The last remaining piece of Hoboken’s waterfront walkway is now underway following a groundbreaking ceremony for a new greenspace at the former Union Dry Dock.
Mayor Ravi S. Bhalla, Mayor-elect Emily Jabbour, and other dignitaries broke ground on Maritime Park, an 8.7-acre waterfront park located at 901 Sinatra Drive. The ceremony marked a milestone in Hoboken’s decades-long effort to create a continuous, publicly accessible waterfront.

The park will be a recreational, ecological, and educational destination.
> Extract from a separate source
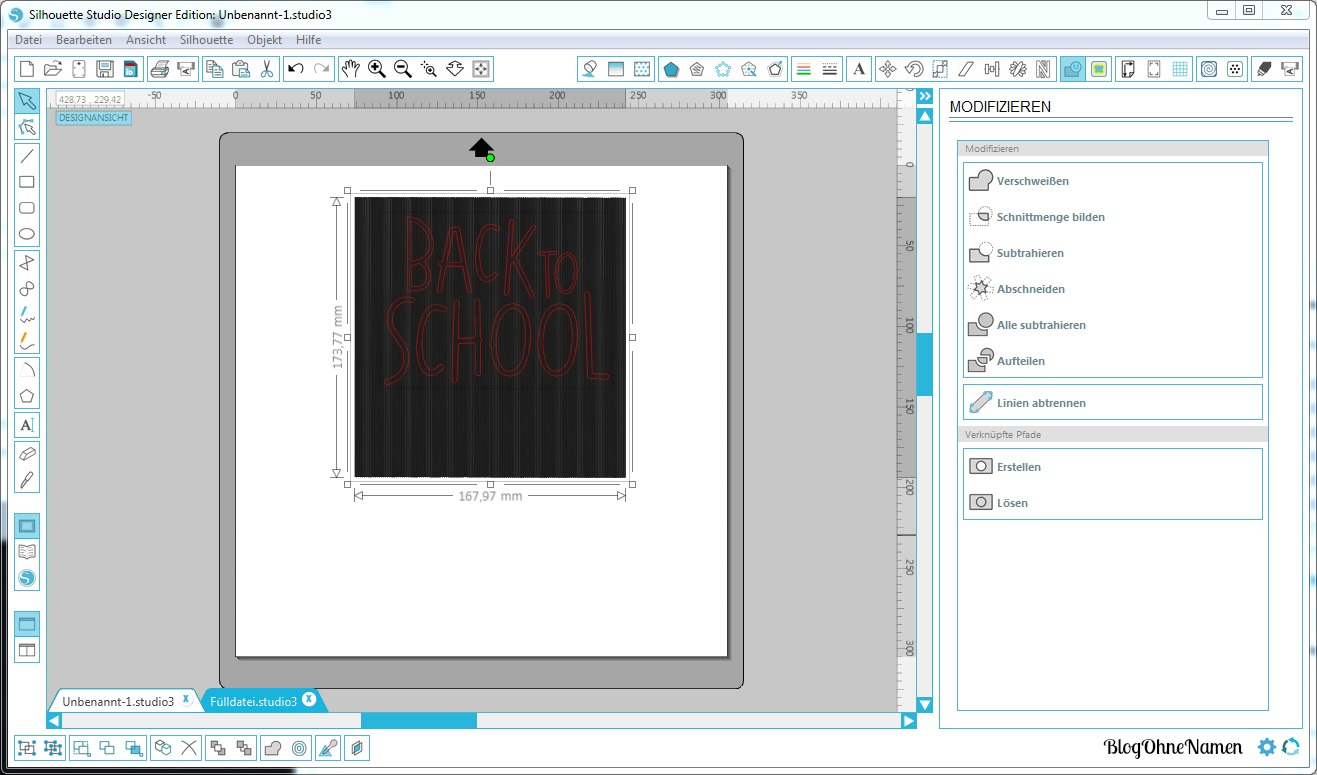Switch to Fülldatei.studio3 tab
Image resolution: width=1317 pixels, height=775 pixels.
pos(253,701)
The design includes an upgraded skatepark, a flexible lawn, a new learning pier for marine education, a living shoreline of marshes and tide pools, a playground, a public plaza inspired by the Castle Point bluffs, a community building with a rooftop observation deck, expanded beaches, and an extension of the Hudson River Waterfront Walkway.
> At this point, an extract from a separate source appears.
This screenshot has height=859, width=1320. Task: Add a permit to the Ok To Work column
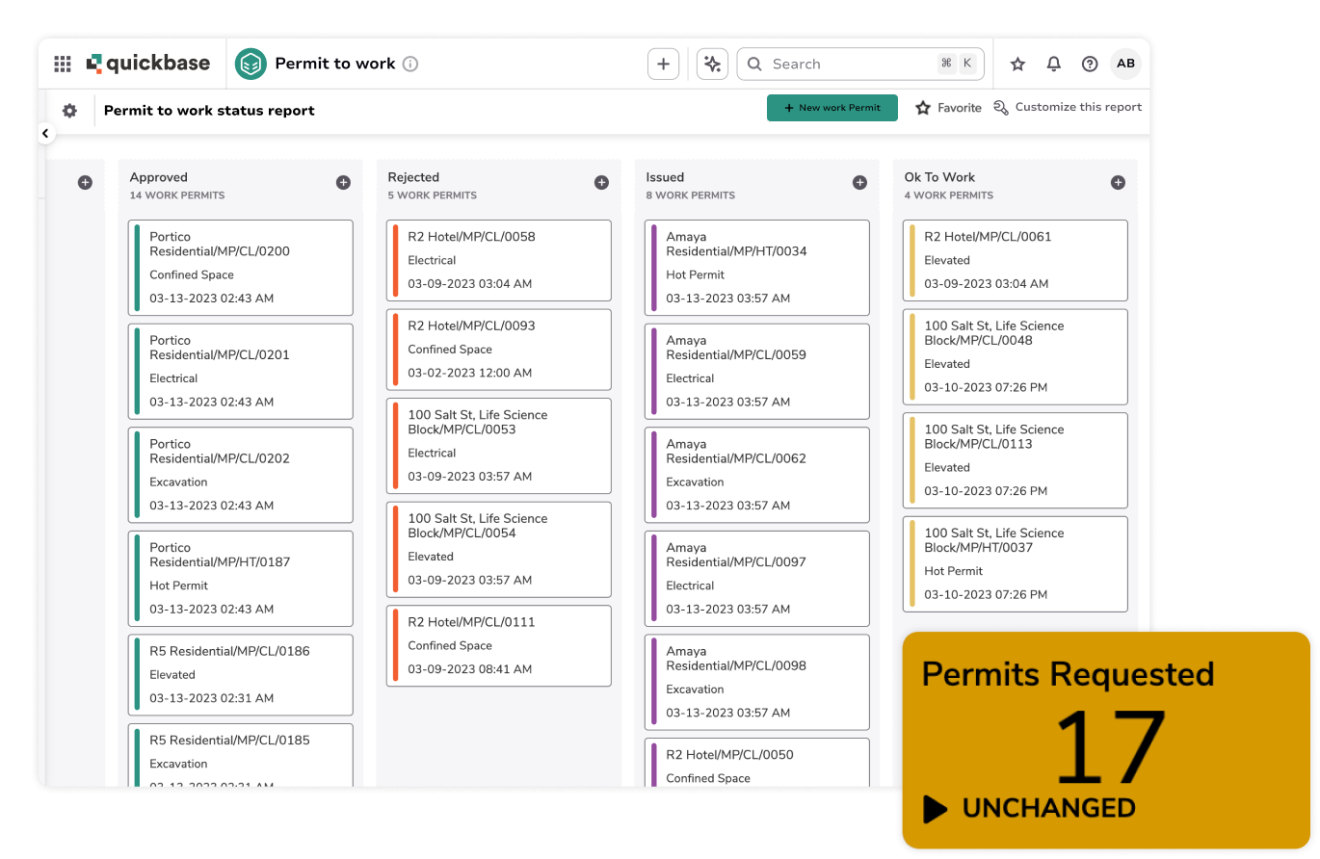1117,182
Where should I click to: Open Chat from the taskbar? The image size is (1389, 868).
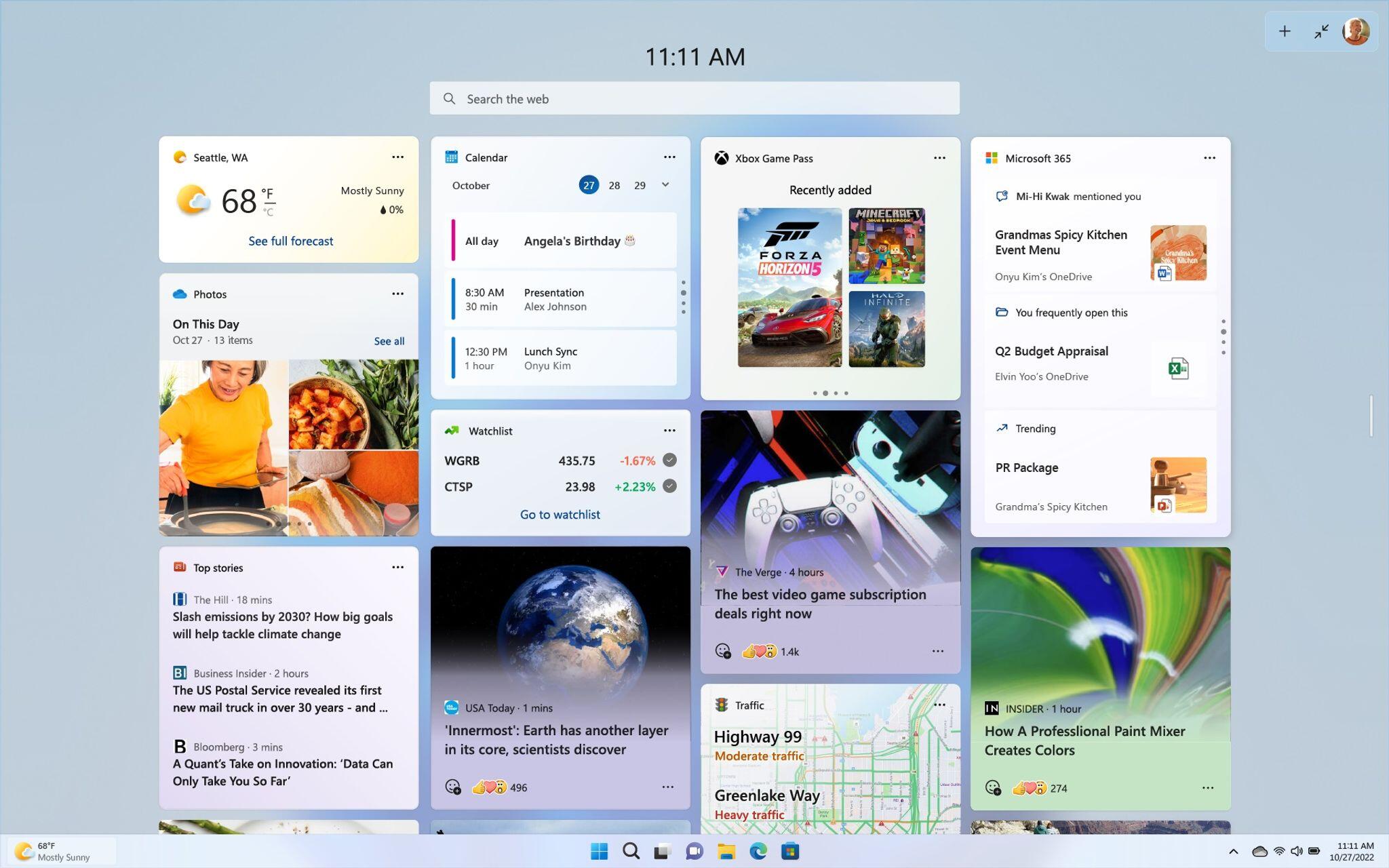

“Today we’re celebrating what happens when a city truly listens to its community, because Maritime Park is a reflection of the passion and ideas of Hoboken’s residents,” said Mayor-elect Jabbour. “From parents and skaters to environmental advocates and longtime neighbors, this community shaped every part of what Maritime Park will be.”
Hudson County kicked in $500,000 towards the development of Maritime Park through the Open Space Trust Fund. The project is moving forward on the heels of a road reconstruction project along Sinatra Drive that has left the stretch partially closed for many months.

“I know the future park at this site will be in good hands with Mayor-Elect Jabbour who has been a strong supporter of this project, and I have no doubt she will see construction through to completion. I look forward to its grand opening during the Jabbour administration,” Hoboken Mayor Ravi Bhalla said.
Project construction for the first phase will begin in earnest in the first quarter of 2026, with the first portion including the skatepark and an extension of the Hudson River Waterfront Walkway. Other components included in the initial construction include the public plaza, seating areas, a water fountain, and a learning plant nursery and tree staging area to cultivate native plantings for later phases of the park’s development.